RECORDING INDUSTRY SUES 80: The recording industry filed 80 more federal lawsuits around the country Thursday against computer users it said were illegally sharing music files on the Internet. Those 80 people were among 204 who had been threatened with lawsuits earlier this month by the Recording Industry Association of America. The RIAA said the remaining 124 people had begun settling the claims. The group earlier filed lawsuits against 261 others. It said Thursday it has reached settlements with 156 people, who defense lawyers have said agreed to pay penalties ranging from $2,500 to $7,500 each.
ENRON EX-EXEC ENTERS PLEA: David W. Delainey, a former chief executive of Enron North America, pleaded guilty Thursday to one count of insider trading, acknowledging he was in on a "senior management" scheme to manipulate Enron Corp.'s earnings to meet or exceed Wall Street's expectations. He agreed to cooperate with federal prosecutors in exchange for the plea. His indictment, handed up Wednesday and unsealed Thursday, alleges he sold $4.25-million worth of stock from January 2000 through January 2001 when he knew about internal scams. Delainey agreed to pay $4.25-million to the Justice Department. Separately, he also agreed to pay $3.74-million to the Securities and Exchange Commission. He was freed on his own recognizance.

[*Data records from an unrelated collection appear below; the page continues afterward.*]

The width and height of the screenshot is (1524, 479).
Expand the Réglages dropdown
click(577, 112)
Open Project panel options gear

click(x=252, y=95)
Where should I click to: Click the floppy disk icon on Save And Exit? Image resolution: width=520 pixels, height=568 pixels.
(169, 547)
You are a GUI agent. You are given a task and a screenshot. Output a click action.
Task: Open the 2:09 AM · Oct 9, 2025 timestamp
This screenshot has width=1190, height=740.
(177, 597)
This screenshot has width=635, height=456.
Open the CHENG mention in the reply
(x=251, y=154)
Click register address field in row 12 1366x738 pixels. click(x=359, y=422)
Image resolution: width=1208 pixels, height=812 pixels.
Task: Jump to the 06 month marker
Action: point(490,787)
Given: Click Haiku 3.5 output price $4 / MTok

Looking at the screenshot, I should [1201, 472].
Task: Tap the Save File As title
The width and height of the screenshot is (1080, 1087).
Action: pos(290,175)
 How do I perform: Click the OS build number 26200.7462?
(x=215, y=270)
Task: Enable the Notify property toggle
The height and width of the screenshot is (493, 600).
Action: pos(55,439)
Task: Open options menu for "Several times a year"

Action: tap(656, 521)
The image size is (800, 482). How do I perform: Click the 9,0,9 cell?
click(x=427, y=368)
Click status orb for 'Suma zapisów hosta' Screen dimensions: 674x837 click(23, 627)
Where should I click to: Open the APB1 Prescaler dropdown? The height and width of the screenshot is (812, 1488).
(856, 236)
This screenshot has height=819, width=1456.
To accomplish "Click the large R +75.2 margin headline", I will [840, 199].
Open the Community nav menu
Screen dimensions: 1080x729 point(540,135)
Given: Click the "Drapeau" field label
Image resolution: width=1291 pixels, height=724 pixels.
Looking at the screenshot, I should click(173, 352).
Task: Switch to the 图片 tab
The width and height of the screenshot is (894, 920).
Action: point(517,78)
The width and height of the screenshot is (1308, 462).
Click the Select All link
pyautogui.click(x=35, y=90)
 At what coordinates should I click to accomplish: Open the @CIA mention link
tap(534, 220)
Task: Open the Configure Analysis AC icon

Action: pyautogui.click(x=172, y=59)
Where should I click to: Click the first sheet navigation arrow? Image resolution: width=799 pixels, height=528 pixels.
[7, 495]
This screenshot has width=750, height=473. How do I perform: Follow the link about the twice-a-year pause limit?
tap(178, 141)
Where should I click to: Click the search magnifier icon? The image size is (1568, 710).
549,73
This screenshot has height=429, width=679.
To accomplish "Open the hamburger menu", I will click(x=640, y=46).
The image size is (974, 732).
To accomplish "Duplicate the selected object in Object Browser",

NO DELAY FOR EBBERS TRIAL: An Oklahoma county judge denied a request by Oklahoma Attorney General Drew Edmondson to delay the state's prosecution of former WorldCom Inc. chief executive Bernard Ebbers for fraud related to the collapse of the bankrupt long distance company. Edmondson wanted to delay the trial until after the securities fraud trial scheduled Feb. 4 of ex-WorldCom chief financial officer Scott Sullivan in federal court in New York. Ebbers is charged with defrauding Oklahoma investors by helping WorldCom misstate $11-billion in revenue and expenses. Ebbers' attorneys argued that, since Ebbers was not on trial in New York, his trial in Oklahoma should not be delayed.
CITIGROUP FINED $1-MILLION: The New York Stock Exchange has fined the brokerage division of Citigroup $1-million for its financial advisers' handling of the accounts of employees of WorldCom Inc. It also issued a censure and a three-month suspension for Michael J. Grace, 48, a former regional branch manager in Atlanta who still works with the firm. Both Citigroup and Grace consented to the action without admitting or denying guilt. The NYSE ordered the fine against Citigroup Global Markets Inc., formerly known as Salomon Smith Barney, for failing to supervise brokers dealing with WorldCom employees.